Three other memorial plaques on the courthouse recognize Charles Washington, founder of Charles Town; local World War II service members; and John Yates, the person who started the first public schools in the county.
A request for removal of the plaque came initially in the form of a letter claiming to be from members of the Marshall-Holley-Mason American Legion Auxiliary Unit #102 in Shepherdstown. The letter was signed by six women, who later confirmed that they were not speaking on behalf of the Auxiliary Unit, but rather themselves.
The women, led by speaker Linda Downing Ballard, made an impassioned plea to have the plaque removed because of its location at the courthouse.

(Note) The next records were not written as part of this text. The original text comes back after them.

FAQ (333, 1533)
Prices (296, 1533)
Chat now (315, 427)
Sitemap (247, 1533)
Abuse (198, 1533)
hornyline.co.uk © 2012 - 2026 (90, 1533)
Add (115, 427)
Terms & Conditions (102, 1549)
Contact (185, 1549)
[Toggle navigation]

“We are in no way suggesting others don’t have the right to honor and preserve the memory of whom they wish, but why is it on the courthouse wall,” Ballard asked. “Our children are taunted when they enter the courthouse by this plaque. We are hopeful that in memory of those enslaved here in Jefferson County and those who fought for the Union that the plaque will be removed. There are over 100 African-American men from Jefferson County who had served in the Civil War. There’s no plaque on the courthouse to honor those men.”
Many who spoke during last Thursday’s public comment session of the Commission meeting spoke to the fact that the American Legion supports all veterans and that Confederate veterans were named as veterans of the United States.

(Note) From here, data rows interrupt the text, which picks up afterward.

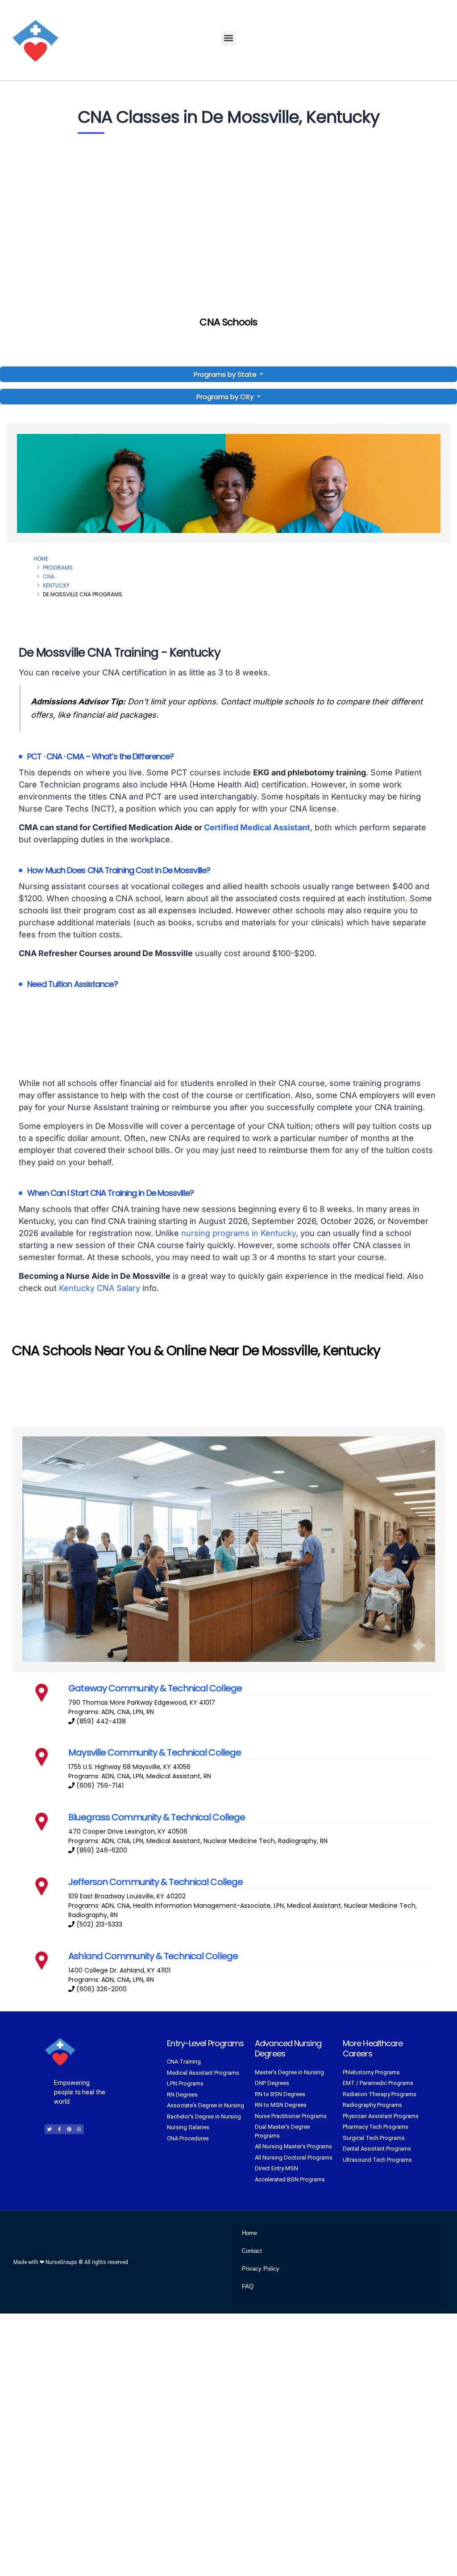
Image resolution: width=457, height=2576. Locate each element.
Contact (252, 2250)
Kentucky (56, 585)
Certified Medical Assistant (257, 827)
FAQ (247, 2286)
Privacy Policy (260, 2268)
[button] (228, 38)
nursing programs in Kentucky (238, 1233)
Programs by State (226, 374)
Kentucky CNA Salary (99, 1288)
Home (40, 558)
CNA (48, 576)
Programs (58, 567)
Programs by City (224, 396)
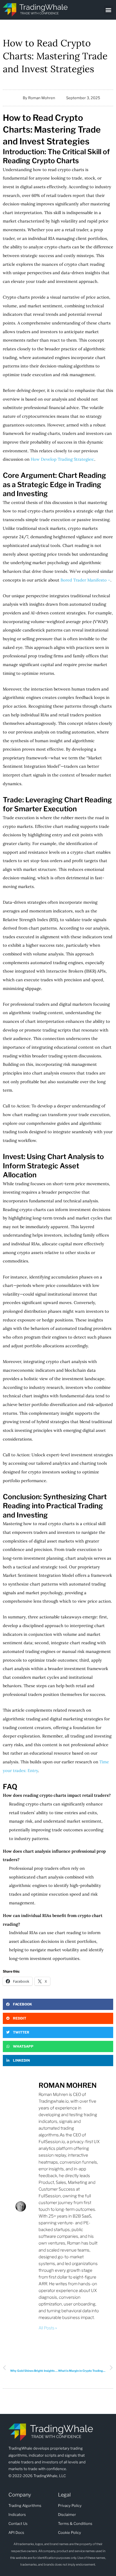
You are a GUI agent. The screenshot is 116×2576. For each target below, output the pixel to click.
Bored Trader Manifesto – (85, 580)
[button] (108, 10)
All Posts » (48, 2328)
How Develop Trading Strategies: (62, 459)
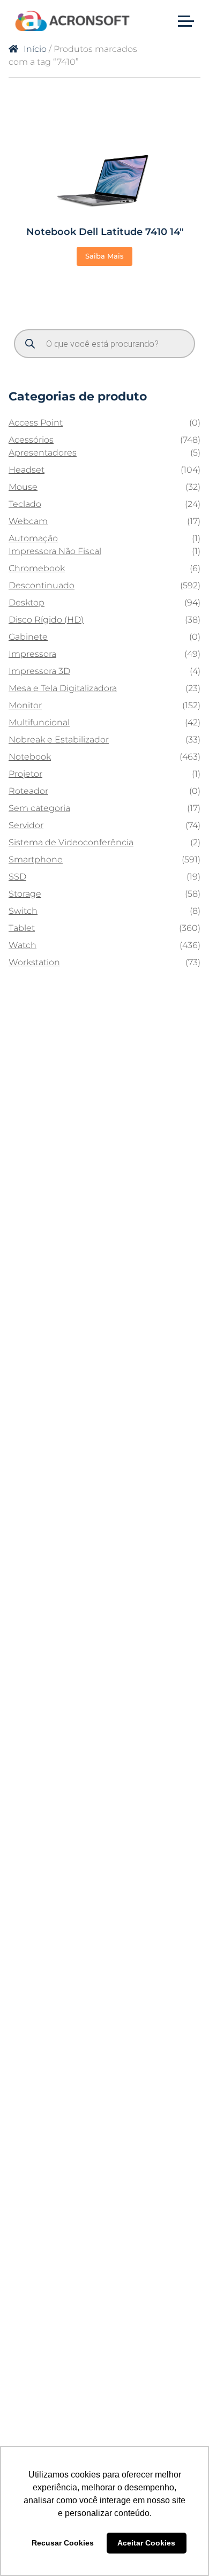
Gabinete (28, 637)
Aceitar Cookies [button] (146, 2543)
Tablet (22, 928)
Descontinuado (41, 585)
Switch (23, 911)
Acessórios (31, 440)
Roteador (28, 791)
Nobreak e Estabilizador (59, 739)
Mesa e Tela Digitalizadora (63, 688)
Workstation (34, 962)
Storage (25, 894)
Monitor (25, 705)
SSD (17, 877)
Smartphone (36, 859)
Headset (26, 470)
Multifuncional (39, 722)
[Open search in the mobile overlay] (104, 343)
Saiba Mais (104, 256)
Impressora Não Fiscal (55, 551)
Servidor (26, 825)
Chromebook (37, 568)
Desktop (26, 602)
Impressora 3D (39, 671)
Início (35, 49)
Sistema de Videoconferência (71, 842)
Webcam (28, 521)
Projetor (25, 774)
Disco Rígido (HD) (46, 620)
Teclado (25, 504)
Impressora (32, 654)
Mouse (23, 487)
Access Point (36, 423)
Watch (22, 945)
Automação (33, 538)
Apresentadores (43, 453)
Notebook (30, 757)
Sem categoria (39, 808)
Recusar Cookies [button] (63, 2543)
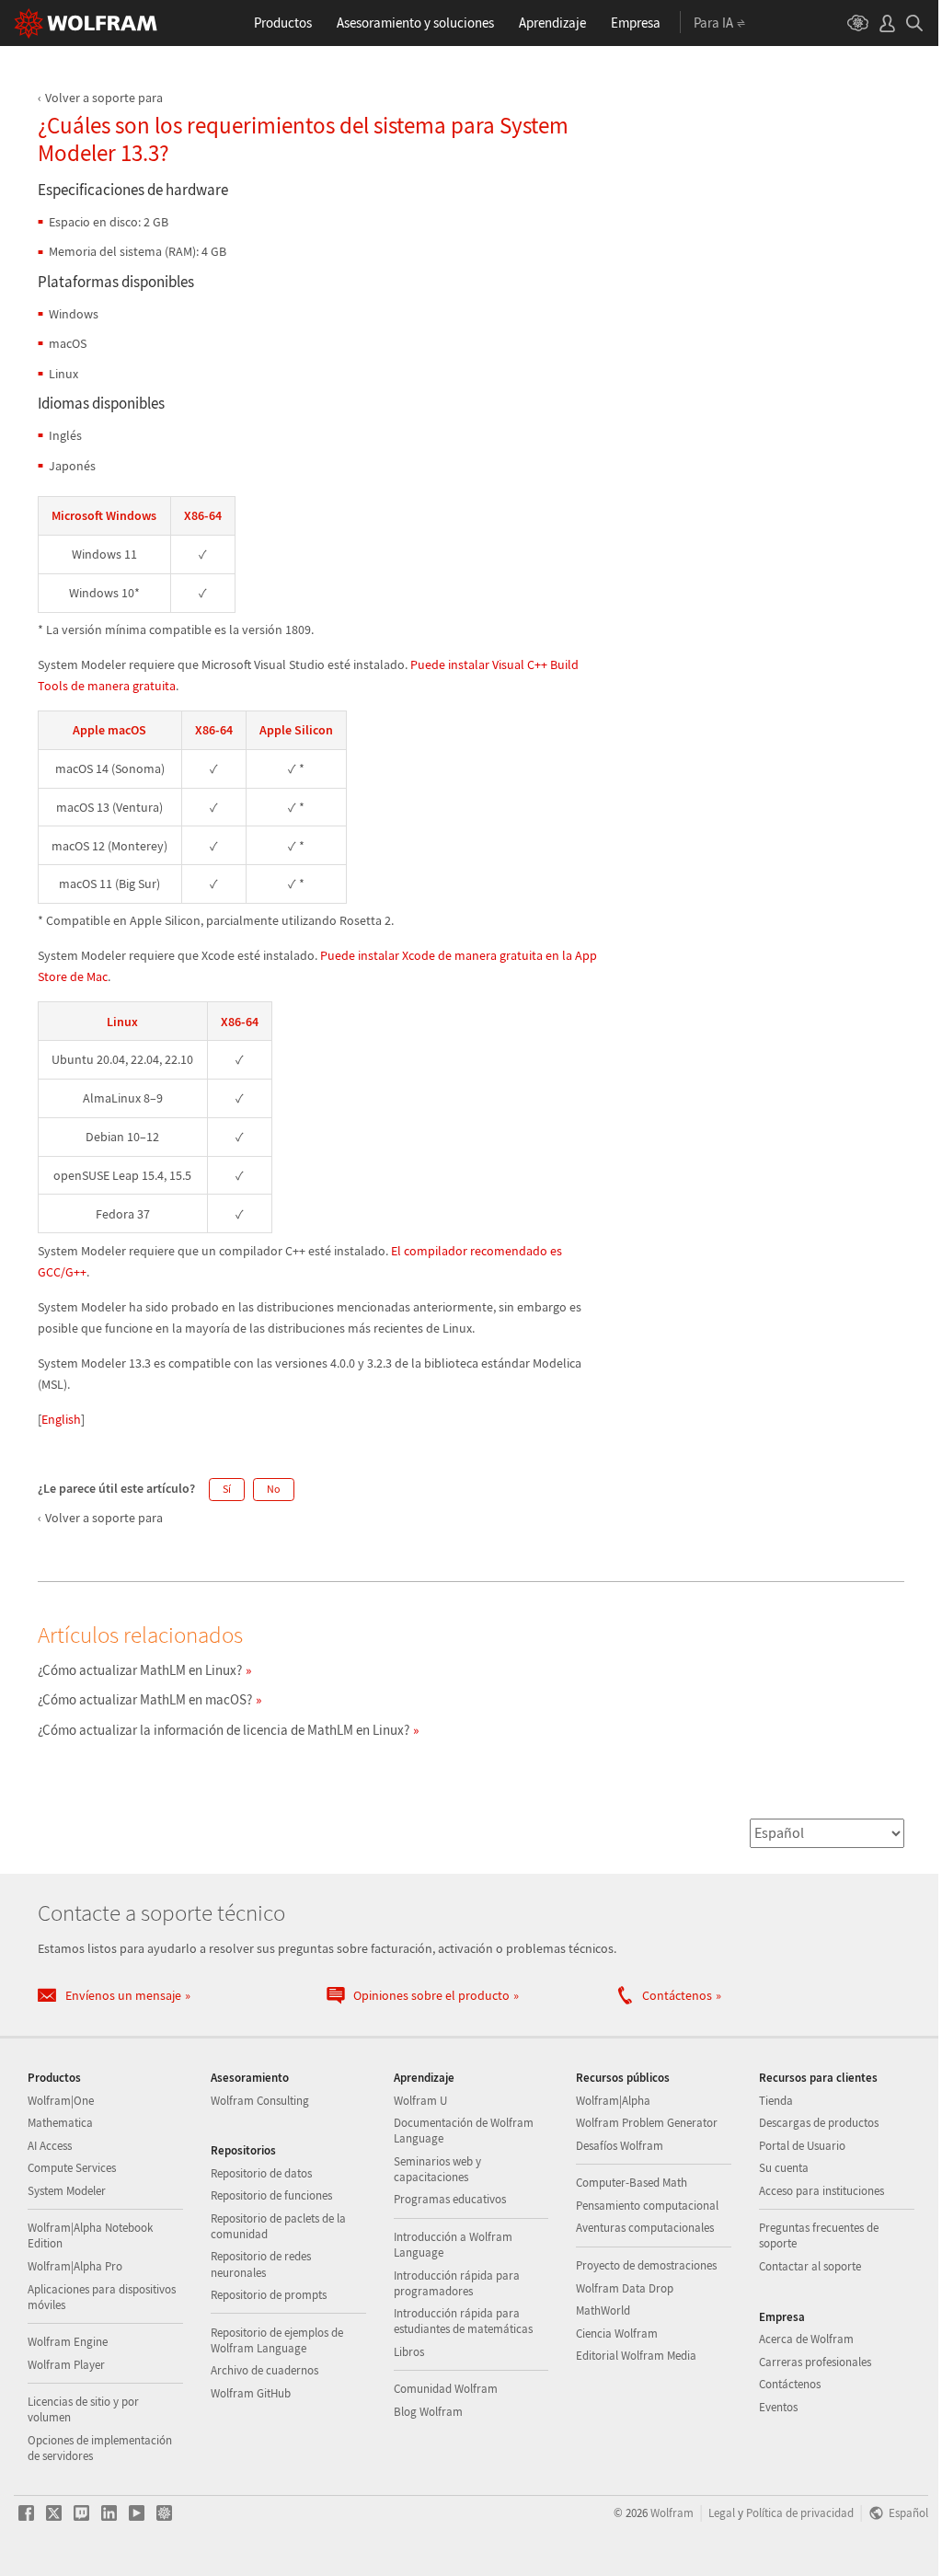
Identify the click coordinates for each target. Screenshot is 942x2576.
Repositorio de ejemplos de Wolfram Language (277, 2340)
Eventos (778, 2407)
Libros (409, 2352)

Brian Tolstyka, a Gulf War veteran, said taking down the plaque for Confederate soldiers disrespects all American war veterans.
“These people who are honored by this plaque are veterans,” he said. “They earned respect. They’ve been recognized by the United States government as veterans.”
Jack Hefestay, a resident of Kearneysville, voiced his opinion and support of the plaque.
“It is not inflammatory. It’s a statement and that’s all it is. It doesn’t emblazon Confederate flags and doesn’t include anything disrespectful to anyone,” Hefestay said.
Bill Arnicar pointed out that the plaque is about the war dead, not what they may have fought for.
“I wouldn’t want to be in a government position to have to deal with people’s personal feelings or the changing pop culture to determine which monument should stay or go,” Arnicar said.
Gary Dungan, of Harpers Ferry, said he had two great-grandfathers who fought for the Confederacy. He believes that many of those who fought in the Civil War, including his ancestors, were not fighting for slavery.
He pointed out that the move nationwide to remove anything recognizing the sacrifice or service of Confederate soldiers is what many call a movement by a “radical minority,” with an aim to divide the nation and to attempt to hide or change history.
“What we’re seeing today is a deliberate attempt to divide us,” Dungan said. “If they get their way with this little plaque, they will be back. They’ll be back looking for something bigger, and it will never end unless you end it here today.”
Commissioner Josh Compton agreed, and led the vote to leave the plaque.
“Where does it stop? Our county is Jefferson, named after Thomas Jefferson, a slave owner. Are we soon going to face changing the name of the county? These plaques tell a story,” Compton said. “Tearing them down is an attempt to hide history. I will not support the removal of any plaque or marker in Jefferson County.”
Commissioner Patsy Noland stated that the plaque represents the county’s history, which needs to be preserved.
“We need more history to be told, not less,” she said. “Removing the plaque won’t cure the ills of today. We need to not dwell on the past, but educate ourselves and move forward.”
Caleb Hudson, a veteran serving on the commission, said that many other courthouses have similar plaques honoring the veterans of their counties.
Commissioner Jane Tabb voted along with her colleagues to have the plaque remain, however, she said she would support adding an additional plaque or marker honoring Union soldiers or those who were enslaved in Jefferson County. She also indicated her support of moving all of the plaques at the courthouse to a central location.
Commission President Peter Onoszko clearly stated that any additional plaques would be looked at favorably by the Commission, but they should come from the people and not the government.